Antes del siglo XVIII, las naciones eran
comunidades de procedencia, integradas geográficamente y que compartían
un idioma y tradiciones y costumbres comunes. Pero no por ello
pretendían poder político alguno. Es el nacionalismo el que da el salto
del linaje o la lengua a la política. Y ahí está el problema, porque ya
no hablamos de derechos y deberes, sino de herencias, leyendas y
banderas. Su fuerza radica en su habilidad para construir un sentimiento
de identidad entre las personas al margen o por encima de otras
lealtades colectivas tradicionales. De ahí la importancia hoy de las mal
llamadas televisiones públicas.
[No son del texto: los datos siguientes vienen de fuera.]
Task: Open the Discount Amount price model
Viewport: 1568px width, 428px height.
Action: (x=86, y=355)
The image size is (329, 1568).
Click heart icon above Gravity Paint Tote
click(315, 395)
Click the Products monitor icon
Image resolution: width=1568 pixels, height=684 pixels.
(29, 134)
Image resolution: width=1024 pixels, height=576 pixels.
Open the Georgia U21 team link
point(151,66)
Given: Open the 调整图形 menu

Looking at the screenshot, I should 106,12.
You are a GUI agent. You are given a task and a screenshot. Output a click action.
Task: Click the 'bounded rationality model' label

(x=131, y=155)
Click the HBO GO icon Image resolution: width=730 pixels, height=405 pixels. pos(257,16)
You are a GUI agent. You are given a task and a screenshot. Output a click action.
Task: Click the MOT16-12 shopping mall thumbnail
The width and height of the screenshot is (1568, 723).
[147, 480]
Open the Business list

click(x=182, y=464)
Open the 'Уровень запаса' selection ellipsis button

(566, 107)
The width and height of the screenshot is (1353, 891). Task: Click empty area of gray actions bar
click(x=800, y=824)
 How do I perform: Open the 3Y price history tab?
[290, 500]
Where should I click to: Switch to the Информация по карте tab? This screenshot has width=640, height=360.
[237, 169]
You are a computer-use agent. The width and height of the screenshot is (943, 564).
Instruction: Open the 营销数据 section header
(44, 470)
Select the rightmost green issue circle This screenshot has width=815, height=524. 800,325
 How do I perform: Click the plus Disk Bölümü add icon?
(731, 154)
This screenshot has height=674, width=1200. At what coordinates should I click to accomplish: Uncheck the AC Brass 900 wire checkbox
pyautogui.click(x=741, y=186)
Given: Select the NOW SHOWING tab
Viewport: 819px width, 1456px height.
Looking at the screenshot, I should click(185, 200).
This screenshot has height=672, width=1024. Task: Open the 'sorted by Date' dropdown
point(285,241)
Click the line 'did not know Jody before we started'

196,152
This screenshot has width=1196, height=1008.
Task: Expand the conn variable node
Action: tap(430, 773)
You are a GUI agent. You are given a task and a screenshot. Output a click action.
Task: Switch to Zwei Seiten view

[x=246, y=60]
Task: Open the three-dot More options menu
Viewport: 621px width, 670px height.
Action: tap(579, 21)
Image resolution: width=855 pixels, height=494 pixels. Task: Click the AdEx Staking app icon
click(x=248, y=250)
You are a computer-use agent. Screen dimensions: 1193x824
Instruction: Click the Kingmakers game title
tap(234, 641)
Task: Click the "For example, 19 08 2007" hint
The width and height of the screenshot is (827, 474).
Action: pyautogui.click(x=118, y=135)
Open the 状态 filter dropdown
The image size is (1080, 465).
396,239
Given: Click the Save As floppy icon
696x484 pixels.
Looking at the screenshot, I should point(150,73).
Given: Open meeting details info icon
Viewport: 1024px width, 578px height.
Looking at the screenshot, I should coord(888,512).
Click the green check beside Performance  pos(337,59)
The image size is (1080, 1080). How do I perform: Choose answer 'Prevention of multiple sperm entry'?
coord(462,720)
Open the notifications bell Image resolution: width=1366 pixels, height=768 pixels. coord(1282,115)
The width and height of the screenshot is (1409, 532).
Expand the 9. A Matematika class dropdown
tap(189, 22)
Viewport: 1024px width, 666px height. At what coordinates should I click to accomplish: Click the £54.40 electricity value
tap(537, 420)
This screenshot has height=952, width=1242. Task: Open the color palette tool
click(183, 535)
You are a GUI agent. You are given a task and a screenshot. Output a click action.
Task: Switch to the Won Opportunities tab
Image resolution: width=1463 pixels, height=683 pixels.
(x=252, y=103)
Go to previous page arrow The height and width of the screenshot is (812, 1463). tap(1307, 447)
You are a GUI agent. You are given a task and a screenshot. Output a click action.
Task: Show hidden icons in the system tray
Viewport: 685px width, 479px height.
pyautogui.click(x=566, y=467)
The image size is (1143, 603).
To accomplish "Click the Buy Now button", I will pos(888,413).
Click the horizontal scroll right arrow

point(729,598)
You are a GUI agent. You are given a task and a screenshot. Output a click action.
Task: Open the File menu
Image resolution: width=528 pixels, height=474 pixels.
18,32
Pero el estado democrático, aunque
también requiere lealtad y sentido de pertenencia, no tiene su origen en
la lengua o en los genes, sino que es fruto de la voluntad común, del
acuerdo por el que todos dejamos parte de nuestro poder en manos de un
mismo orden legal. El estado aparece como el garante de la ley y por eso
es político por naturaleza: necesita poder para tomar decisiones que
vinculen a todos, para lograr una sociedad justa
Ambas
realidades son necesarias y complementarias, pero no acaban de
entenderse. En mi opinión, un estado federal es la mejor solución para
un estado plural con diferentes nacionalidades. Pero la palabra estado
implica, si es democrático, igualdad de derechos y deberes, de recursos y
responsabilidades. No puede haber un federalismo asimétrico igual que
no puede haber una justicia que no sea igual para todos. No sería ya
justicia. Asimetría es lo que ya tenemos. ¡Qué nos pregunten a los
valencianos!
Domingo García-Marzá. El Periódico Mediterráneo. (15/09/2017)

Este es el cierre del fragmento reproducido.